** Start of PASSAGE **

“We should design our surroundings as if they originated by chance,” wrote Josef Frank in his essay Accidentism. This may seem like a strange sentence from a celebrated interior designer – someone famous for placing color, light and object with such focused intention. But Josef Frank was never going to fit into the mold and adhere to the conventions of those around him – it simply wasn’t in his nature as a defiant, opinionated, Jewish artist.
In the agricultural, Ashkenazi Jewish village of Heves in Eastern Hungary, Isak and Jenny, two young religious locals, fell in love and were betrothed to one another. Moving to Austria to start a new life of opportunity together, they gave birth to a son and named their little boy Josef – little did they know how important the name Josef Frank would become.
Josef Frank grew up to be a proud Austrian, and a creative, opinionated youth. He enrolled to study architecture at the Vienna University of Technology, and it was there that, despite his professors’ best efforts, he discovered a hatred of interior design. “Away with universal styles,” he wrote. “Away with the idea of equating art and industry, away with the whole system that has become popular under the name of functionalism.” – The idea that homes and buildings should be fashioned by a designer who has never experienced those spaces and will never have to live in those spaces frustrated him. He believed that a home was a sanctuary and not something to be filled with artistic yet essentially useless objects.

** End of PASSAGE **
** Start of RECORDS PROVIDED **

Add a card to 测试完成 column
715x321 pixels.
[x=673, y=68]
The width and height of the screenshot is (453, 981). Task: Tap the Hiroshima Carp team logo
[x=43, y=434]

** End of RECORDS PROVIDED **

_EXERCISE INSTRUCTIONS_: Continue the passage about Josef Frank, picking up right after its final sentence.

_REPLY_:
But, as most of us turn away from the things that we despise and pursue other passions in their place, Josef Frank did the opposite. He ran towards interior design head first, and decided that instead of abandoning architecture to those whom he felt didn’t do it justice, he would enter the field himself, and rip up the rulebook from within.
In 1921, only two years after Frank and his unconventional attitude had been accepted into the Vienna School of Arts and Crafts, his father Isak passed away. Isak and Jenny were traditional Jews and Josef knew that it was important for them to be buried in Jewish graves. He went and sought out the Jewish section of the Vienna Central Cemetery, looking for two side-by-side plots for his religious parents, but he couldn’t find a grave that pleased him.
Thus he was faced with his first real-life design task. He wanted to create a set of Jewish gravestones that would satisfy his parents’ traditional roots, while remaining true to his own ideals of functionality, so he came up with a simple modernist design. This morbid project resulted in Josef Frank’s fateful realization that object design was an area he excelled in, and pursing this dream together with two other prominent designers of the day, he set up Haus & Garten in 1925, a design and furniture company that focused, in the words of architectural journalist Marlene Ott, on “the use of light, flexible and convenient, stand-alone pieces of furniture, combining different forms and materials, and allowing homeowners to arrange them according to their own precise needs.”
In this way, Frank rebelled against the prominent Austrian trend of Gesamtkunstwerk, the idea of creating a complete stylized interior in which everything has its own place and comes together to form one singular piece of art. Instead, Frank focused on workable items which would allow each individual to customize their own space, rather than conform to uniform standards.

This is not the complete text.